CB can either be collected in utero, during the third stage of labor, after the delivery of the baby, a method performed usually by the obstetrician or obstetrical staff, or ex utero, after the third stage of labor and delivery of the placenta, with the placenta suspended from a stand, usually performed by trained collection personnel. With either method, careful cleaning of the venipuncture site on the umbilical cord is important to avoid bacterial or maternal blood contamination. CB flows by gravity into a blood collection bag containing anticoagulant (CPDA). To maximize collection volume and avoid clotting, timing of the CB collection in relation to the delivery of the placenta is critical. Further, the volume of CB that can be collected for banking is influenced by several variables, such as the infant’s birth weight and gestational age, as well as the amount of placental transfusion, i.e. how much blood is allowed to go to the newborn before clamping the umbilical cord. The recent practice of “delayed” cord clamping after birth has imposed challenges in the collection of sufficient CB volumes for banking and clinical transplantation.

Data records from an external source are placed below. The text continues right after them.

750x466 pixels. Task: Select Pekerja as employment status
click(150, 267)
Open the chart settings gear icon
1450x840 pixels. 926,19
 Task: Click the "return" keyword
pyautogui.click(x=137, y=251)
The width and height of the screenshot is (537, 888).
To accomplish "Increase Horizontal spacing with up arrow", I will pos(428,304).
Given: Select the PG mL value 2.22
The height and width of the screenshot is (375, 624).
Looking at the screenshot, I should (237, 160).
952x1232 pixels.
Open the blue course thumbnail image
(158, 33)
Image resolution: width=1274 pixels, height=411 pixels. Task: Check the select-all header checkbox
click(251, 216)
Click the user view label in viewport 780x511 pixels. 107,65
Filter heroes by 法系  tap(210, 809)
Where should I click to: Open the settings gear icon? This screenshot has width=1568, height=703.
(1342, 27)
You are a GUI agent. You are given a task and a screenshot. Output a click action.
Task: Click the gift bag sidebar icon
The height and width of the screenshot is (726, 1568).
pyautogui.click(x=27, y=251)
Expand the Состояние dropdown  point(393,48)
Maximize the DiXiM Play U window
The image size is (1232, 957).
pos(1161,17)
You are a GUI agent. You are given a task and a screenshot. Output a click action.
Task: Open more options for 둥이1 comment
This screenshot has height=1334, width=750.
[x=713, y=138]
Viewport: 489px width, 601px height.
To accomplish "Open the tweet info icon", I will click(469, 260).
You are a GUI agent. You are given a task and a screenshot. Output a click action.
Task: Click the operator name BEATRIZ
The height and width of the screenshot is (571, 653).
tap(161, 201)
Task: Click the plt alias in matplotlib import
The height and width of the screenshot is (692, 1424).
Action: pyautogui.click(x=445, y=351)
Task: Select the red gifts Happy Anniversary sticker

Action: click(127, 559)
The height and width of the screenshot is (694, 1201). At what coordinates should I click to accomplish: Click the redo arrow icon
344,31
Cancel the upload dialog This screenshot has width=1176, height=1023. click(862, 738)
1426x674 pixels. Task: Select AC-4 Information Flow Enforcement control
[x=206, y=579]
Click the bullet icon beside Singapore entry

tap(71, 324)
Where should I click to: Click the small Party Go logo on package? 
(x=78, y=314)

The aim of processing (minimal manipulation) is to reduce the cell volume to be frozen, by removing the bulk of RBCs and plasma. Today automated processing systems are used, which require less time and processing occurs in a closed system reducing the potential for product contamination. The two systems most commonly used by CB banks are AXP (AutoExpress, Thermogenesis, CA, USA) and Sepax (Biosafe, Switzerland). Automated processing results in products with lower hematocrit and predefined volume. The final mononuclear cell product is in the cryopreservation (freezing) bag. The bags can have one or two compartments and “segments” i.e., internally attached tubing, that contains small amounts of product. Cells from the segment can be used for testing prior to the release of the CBU for transplantation.
Cryopreservation is performed by addition of the cryoprotectant dimethyl sulfoxide (DMSO) to a final concentration of 10% with continuous mixing while maintaining the product temperature between 0 and 4°C. According to NETCORD-FACT standards the time interval from the CBU collection to processing must not exceed 48 hours.